Scott Simpson, of the Leadership Conference on Civil and Human Rights and the organization that brokered the meeting, called Mack's attempt to link the U.N. to the group irresponsible.
"They have no formal relationship to the U.N. at all,'' he said. He said the OSCE was founded after the Cold War to promote democratization and civil society in the former Soviet Union and to which the U.S. is a charter member. It has experience monitoring elections across the globe and was brought in to monitor voter suppression allegations in the U.S., particularly in states such as Colorado, North Carolina, Ohio, Pennsylvania, Florida, Texas, Virginia and Wisconsin, he said.
"They know exactly what the standards should be and are as close to a non-biased position as there should be,'' he said.
The organization acknowledged that it does not have jurisdiction over U.S. elections but has been invited to participate in various states.
Here's Mack's full statement:
“The very idea that the United Nations – the world body dedicated to diminishing America’s role in the world -- would be allowed, if not encouraged, to install foreigners sympathetic to the likes of Castro, Chavez, Ahmadinejad, and Putin to oversee our elections is nothing short of disgusting.
“For years the United Nations has aggressively worked against the best interests of our country and many of our allies. The UN’s actions and intentions toward the United States have been nothing short of reprehensible."
Here is the statement from Wayne Henderson, president of the Leadership Conference on Civil and Human Rights:
“America serves as a beacon of democracy for the world.

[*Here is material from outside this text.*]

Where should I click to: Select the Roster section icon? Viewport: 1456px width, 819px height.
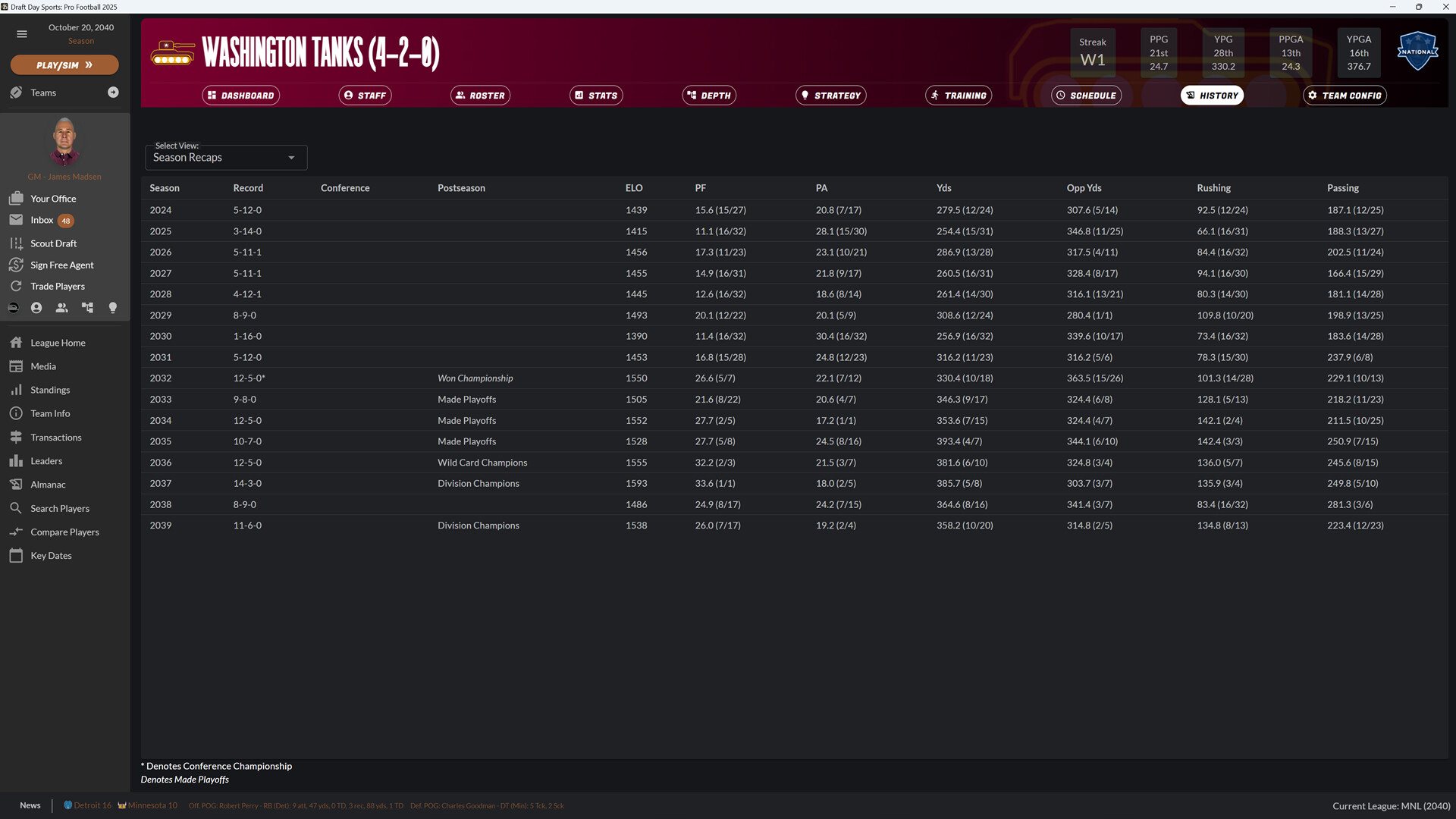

And by hosting a contingent of unbiased international observers, we are showing the world that our election can be a model of transparency and integrity.
"During the last several years, there has been an unprecedented and sophisticated level of coordination to restrict voting rights in our nation. These efforts, including photo ID requirements, limits on community-based and same day registration, shortened early voting periods, and proof of citizenship requirements, undermine our democracy, particularly for students, seniors, naturalized immigrants, and people of color. Reports that True the Vote and other groups intend to place one million people at polling locations across the country to intimidate and challenge voters are equally concerning.
"Sharing the concerns of civil rights groups with the OSCE has never been more important because shining a light on these efforts is critical to ensuring that everyone’s vote counts. The OSCE needs to know how sophisticated and pervasive these efforts are so it can be prepared to recognize voter suppression when it happens.The Department of Justice and civil rights groups have fought back against these efforts, but there is more to be done. Our elections must be monitored by American organizations, the federal government, and international observers to ensure that we live up to our role as the world’s greatest democracy.
"Having unbiased observers at the polls ensures the legitimacy, integrity, and transparency of our election. OSCE observers only report back their findings – they do not intervene in the election and have no standing to do so. For Americans who are proud of their democracy, this is an opportunity to show the world that we won’t tolerate voter intimidation, fraud, or suppression.
"We welcome the OSCE’s presence and hope that the American people pay close attention to its findings.”